Orientation and Mobility for Teens with Recent Vision Loss
If your teenager has just been diagnosed with a visual impairment—whether from a condition such as retinitis pigmentosa (RP) or Stargardt’s disease or because of an accident or other trauma—or if her vision has deteriorated, she has a lot to cope with. Like you and the rest of the family, she may have a number of concerns and emotions.
Among the most immediate challenges are dealing with the sudden loss of physical independence and learning how to regain the ability to know where she is and how to get from one place to another by herself. To accomplish that, she’s going to need the help of an orientation and mobility (O&M) instructor.
The focus of O&M instruction will vary depending on your teenager’s usable vision, medical and physical condition, and motivation to travel independently. Because she probably traveled on her own until recently, using her vision and other senses to help her get where she wanted to go, she has the advantage of understanding concepts such as:
- What a block of buildings looks like
- The layout of various intersections
- How streets and avenues intersect
- The way stores are arranged in shopping malls
- Familiar “landmarks” that help her know where she is in her neighborhood
She probably visited friends in other neighborhoods, used the big regional library on the other side of town when she had a research assignment to complete, and went from one place to another confidently, without guidance from you or anyone else. Now, with instruction from an O&M specialist, she can learn skills to gain back her ability to travel on her own. The instructor will work with your daughter in some or all of the following ways:
Evaluate how she uses her vision (if any) and other senses when moving in familiar and unfamiliar environments.
Evaluate her knowledge of the community, such as different types of intersections and how to use public transportation.
Teach her techniques such as sighted guide or cane techniques to travel safely.
Determine whether using a long cane will give her the information and protection she needs to travel safely; and if so, teach her how to use this tool.
Determine whether optical devices, such as a monocular, might enable your child to use her vision more efficiently. If the O&M specialist feels that optical aids could be beneficial, a referral for a clinical low vision evaluation should be made so that appropriate aids may be prescribed.
Conduct a sun lens evaluation to determine if non-prescription sun lenses (eyeglasses with colored-filter lenses) will help her use her vision more efficiently during daytime travel.
Motivation Is Important
Your teenager may be hesitant or perhaps anxious about traveling by herself. She may feel self-conscious using a long cane or wearing sun lenses—reactions that aren’t unusual. She’ll need time and reassurance to adjust to all the major changes going on in her life, and the O&M specialist will need to be sensitive to her feelings. However, your teen may be more motivated to learn travel skills if the lessons will increase her access to places and activities that particularly interest her. For example, if music is one of her passions, and she plays the guitar, she may be eager to learn how to travel to a music store across town.
Back to School
To travel safely around school, your daughter will need lessons from her O&M instructor on how to get around both outside and inside the building, how to move from one classroom to another, how to navigate crowded hallways, and how to get up and down stairs. While some of her classmates may act as human guides, she’ll still need strong O&M skills to travel safely and independently on her own.

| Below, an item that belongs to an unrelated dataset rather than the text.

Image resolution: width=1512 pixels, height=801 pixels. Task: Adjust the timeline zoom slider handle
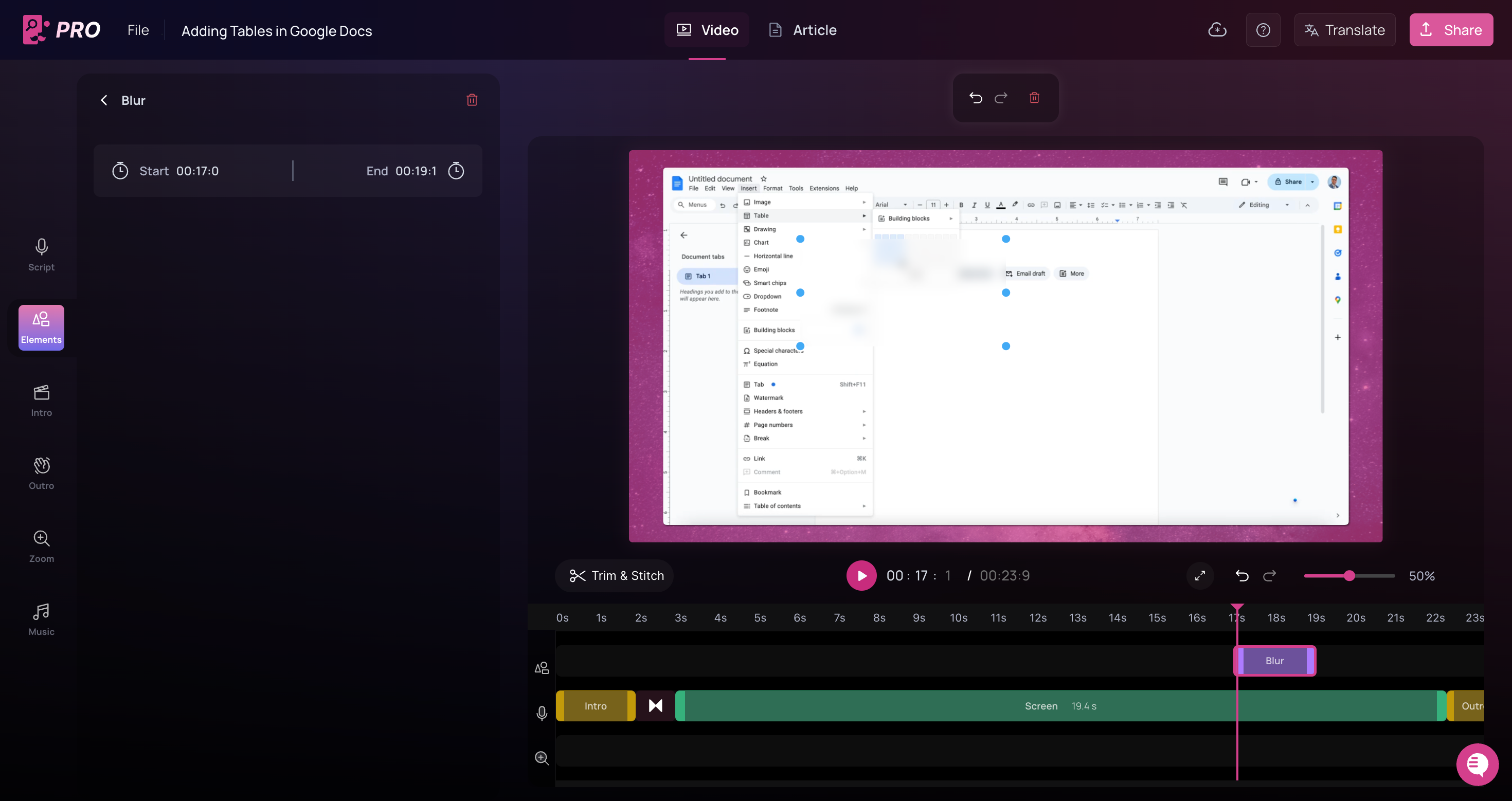[1349, 576]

Depending on your child’s various interests and plans for the future, the O&M specialist will also design lessons specific to her needs. For example:
Taking your daughter to unfamiliar locations such as a larger town or a nearby city in order to teach her more advanced O&M skills;
Using public transportation, including how to get information about schedules; locate a bus stop, train platform, or subway; pay the fare; alert the driver or other passengers if she needs help to determine where to get off; appropriate behavior during the trip; how to exit the bus or train; and how to find her destination;
Using taxis, including how to call for a taxi, how to communicate any special needs to the driver and dispatcher, and how to manage paying and tipping;
Numbering systems both within blocks and within buildings;
Maintaining safety while traveling and what to do if her safety is threatened;
Using optical devices, such as a telescope, while traveling to increase access to visual information;
Using maps, the Internet, and the telephone to gather information and prepare for traveling—whether going a few blocks or across the country; or
Planning for how to manage in a new place if your daughter expects to go away to college or move to another town to work after she graduates from high school.